Supplied material START

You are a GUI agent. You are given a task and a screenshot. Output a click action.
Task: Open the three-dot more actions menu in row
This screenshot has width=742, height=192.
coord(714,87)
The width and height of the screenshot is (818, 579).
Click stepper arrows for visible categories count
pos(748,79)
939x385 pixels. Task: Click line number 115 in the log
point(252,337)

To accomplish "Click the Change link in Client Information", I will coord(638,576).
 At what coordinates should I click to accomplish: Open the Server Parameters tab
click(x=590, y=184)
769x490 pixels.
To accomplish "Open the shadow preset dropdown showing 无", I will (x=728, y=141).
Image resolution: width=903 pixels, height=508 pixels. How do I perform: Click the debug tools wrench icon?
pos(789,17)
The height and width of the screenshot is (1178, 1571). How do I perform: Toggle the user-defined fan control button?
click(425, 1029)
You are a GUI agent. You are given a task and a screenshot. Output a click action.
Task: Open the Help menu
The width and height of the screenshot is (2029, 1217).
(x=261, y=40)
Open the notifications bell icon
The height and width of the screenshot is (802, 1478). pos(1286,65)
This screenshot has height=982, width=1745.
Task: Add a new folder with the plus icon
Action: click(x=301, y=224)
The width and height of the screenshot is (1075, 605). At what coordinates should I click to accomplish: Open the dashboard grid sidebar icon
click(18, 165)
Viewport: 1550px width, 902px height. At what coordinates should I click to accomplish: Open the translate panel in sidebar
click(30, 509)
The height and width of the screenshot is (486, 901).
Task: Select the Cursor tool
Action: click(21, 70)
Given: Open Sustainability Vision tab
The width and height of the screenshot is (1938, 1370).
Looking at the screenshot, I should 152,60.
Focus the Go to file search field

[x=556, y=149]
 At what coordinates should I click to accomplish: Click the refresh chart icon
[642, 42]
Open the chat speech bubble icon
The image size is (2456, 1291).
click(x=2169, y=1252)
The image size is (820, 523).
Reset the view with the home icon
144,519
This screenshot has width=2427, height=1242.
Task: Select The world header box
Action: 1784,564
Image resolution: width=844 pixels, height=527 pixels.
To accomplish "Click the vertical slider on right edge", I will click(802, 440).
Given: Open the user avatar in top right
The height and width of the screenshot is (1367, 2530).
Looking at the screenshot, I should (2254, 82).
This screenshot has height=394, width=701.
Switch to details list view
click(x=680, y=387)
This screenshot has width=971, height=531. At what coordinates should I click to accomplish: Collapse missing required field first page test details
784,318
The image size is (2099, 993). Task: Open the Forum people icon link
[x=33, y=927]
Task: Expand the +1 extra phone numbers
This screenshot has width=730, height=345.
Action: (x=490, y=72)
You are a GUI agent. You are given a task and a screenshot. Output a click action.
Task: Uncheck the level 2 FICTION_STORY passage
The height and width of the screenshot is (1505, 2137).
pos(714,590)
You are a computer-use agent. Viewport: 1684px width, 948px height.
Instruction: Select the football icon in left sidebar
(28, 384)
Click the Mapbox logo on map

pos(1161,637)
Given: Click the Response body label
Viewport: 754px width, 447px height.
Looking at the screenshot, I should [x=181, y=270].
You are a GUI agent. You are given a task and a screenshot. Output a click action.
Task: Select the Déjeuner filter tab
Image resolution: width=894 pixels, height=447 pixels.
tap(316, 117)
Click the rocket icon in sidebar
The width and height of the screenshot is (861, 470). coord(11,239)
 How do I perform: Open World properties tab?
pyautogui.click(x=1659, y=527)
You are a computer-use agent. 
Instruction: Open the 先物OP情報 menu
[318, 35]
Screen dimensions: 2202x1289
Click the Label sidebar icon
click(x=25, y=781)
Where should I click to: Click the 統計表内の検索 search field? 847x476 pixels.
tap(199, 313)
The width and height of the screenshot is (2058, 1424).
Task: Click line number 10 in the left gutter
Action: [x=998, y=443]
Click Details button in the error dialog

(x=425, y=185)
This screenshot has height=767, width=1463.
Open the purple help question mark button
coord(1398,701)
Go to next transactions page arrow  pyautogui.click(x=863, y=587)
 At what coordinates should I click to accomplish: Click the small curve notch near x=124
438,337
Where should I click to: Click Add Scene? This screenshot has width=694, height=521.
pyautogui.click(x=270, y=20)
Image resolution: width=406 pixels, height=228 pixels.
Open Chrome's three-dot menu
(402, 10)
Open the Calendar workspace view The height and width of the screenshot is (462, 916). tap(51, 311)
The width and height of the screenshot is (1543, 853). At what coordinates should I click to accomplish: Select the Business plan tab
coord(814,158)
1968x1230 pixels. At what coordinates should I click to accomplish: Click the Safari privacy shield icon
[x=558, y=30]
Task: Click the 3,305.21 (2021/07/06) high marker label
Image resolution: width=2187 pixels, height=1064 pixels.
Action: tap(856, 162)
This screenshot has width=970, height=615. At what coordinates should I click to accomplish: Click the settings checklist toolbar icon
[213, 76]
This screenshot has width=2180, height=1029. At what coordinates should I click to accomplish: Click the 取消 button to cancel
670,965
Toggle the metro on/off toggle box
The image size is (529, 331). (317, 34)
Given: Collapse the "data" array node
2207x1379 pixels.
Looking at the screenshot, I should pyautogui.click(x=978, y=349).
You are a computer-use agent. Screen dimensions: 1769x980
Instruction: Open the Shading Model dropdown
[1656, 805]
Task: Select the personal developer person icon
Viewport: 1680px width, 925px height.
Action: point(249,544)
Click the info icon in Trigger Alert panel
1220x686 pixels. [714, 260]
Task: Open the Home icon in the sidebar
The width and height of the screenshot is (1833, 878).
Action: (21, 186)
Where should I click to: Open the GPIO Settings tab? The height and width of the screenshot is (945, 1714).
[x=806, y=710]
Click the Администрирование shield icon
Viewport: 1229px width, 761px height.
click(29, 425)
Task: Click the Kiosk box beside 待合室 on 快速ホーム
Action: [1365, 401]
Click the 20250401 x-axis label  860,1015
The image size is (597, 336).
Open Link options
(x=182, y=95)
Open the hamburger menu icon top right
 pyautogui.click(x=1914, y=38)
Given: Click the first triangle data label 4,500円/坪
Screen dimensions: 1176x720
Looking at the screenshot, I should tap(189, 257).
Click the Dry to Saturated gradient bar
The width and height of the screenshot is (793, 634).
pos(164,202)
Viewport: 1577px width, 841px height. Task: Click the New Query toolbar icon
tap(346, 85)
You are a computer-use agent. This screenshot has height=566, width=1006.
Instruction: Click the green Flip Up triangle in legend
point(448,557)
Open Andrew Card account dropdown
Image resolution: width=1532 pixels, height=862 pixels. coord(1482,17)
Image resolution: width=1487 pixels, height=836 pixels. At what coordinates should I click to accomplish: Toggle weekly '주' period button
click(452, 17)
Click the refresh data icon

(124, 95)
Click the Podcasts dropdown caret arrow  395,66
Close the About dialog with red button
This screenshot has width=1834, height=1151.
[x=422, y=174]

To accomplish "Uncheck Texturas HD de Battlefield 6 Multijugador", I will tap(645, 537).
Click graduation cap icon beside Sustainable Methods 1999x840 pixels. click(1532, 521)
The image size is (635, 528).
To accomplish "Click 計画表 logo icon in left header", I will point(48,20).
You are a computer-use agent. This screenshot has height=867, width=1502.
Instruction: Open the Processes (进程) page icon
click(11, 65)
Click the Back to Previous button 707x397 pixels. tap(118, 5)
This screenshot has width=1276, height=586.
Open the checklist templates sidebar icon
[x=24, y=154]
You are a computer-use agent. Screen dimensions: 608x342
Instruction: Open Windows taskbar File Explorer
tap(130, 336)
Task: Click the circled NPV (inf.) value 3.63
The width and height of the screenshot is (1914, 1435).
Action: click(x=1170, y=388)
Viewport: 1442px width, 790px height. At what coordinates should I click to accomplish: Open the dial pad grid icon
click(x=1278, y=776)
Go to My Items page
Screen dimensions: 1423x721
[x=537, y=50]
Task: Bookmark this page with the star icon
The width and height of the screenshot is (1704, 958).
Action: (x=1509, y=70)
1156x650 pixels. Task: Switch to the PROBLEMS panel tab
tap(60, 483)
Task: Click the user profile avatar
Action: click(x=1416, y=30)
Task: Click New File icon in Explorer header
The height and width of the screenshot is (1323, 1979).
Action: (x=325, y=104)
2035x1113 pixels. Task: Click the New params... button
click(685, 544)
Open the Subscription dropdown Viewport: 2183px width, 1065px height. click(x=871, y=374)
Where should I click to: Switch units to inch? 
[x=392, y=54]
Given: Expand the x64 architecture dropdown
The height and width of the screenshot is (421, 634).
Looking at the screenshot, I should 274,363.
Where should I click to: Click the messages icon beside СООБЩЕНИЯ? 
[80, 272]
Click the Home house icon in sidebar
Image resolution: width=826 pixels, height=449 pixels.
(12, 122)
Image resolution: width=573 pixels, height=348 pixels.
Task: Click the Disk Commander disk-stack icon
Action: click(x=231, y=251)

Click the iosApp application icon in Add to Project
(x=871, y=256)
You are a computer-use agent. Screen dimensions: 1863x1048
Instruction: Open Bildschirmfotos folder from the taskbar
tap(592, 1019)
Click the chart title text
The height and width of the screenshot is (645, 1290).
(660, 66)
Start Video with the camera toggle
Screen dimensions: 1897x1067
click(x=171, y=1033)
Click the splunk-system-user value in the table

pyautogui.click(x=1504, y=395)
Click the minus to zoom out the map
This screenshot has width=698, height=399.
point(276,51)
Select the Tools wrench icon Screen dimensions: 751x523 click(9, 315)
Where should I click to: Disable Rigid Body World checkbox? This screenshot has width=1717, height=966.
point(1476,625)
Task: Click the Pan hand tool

Supplied material END

◆ What to produce: Among the entries above, find the line with "Click the Podcasts" and the line with "Task: Bookmark this page with the star icon"; give again exactly these two lines and all lines between them.

◆ Task answer:
Click the Podcasts dropdown caret arrow  395,66
Close the About dialog with red button
This screenshot has width=1834, height=1151.
[x=422, y=174]

To accomplish "Uncheck Texturas HD de Battlefield 6 Multijugador", I will tap(645, 537).
Click graduation cap icon beside Sustainable Methods 1999x840 pixels. click(1532, 521)
The image size is (635, 528).
To accomplish "Click 計画表 logo icon in left header", I will point(48,20).
You are a computer-use agent. This screenshot has height=867, width=1502.
Instruction: Open the Processes (进程) page icon
click(11, 65)
Click the Back to Previous button 707x397 pixels. tap(118, 5)
This screenshot has width=1276, height=586.
Open the checklist templates sidebar icon
[x=24, y=154]
You are a computer-use agent. Screen dimensions: 608x342
Instruction: Open Windows taskbar File Explorer
tap(130, 336)
Task: Click the circled NPV (inf.) value 3.63
The width and height of the screenshot is (1914, 1435).
Action: click(x=1170, y=388)
Viewport: 1442px width, 790px height. At what coordinates should I click to accomplish: Open the dial pad grid icon
click(x=1278, y=776)
Go to My Items page
Screen dimensions: 1423x721
[x=537, y=50]
Task: Bookmark this page with the star icon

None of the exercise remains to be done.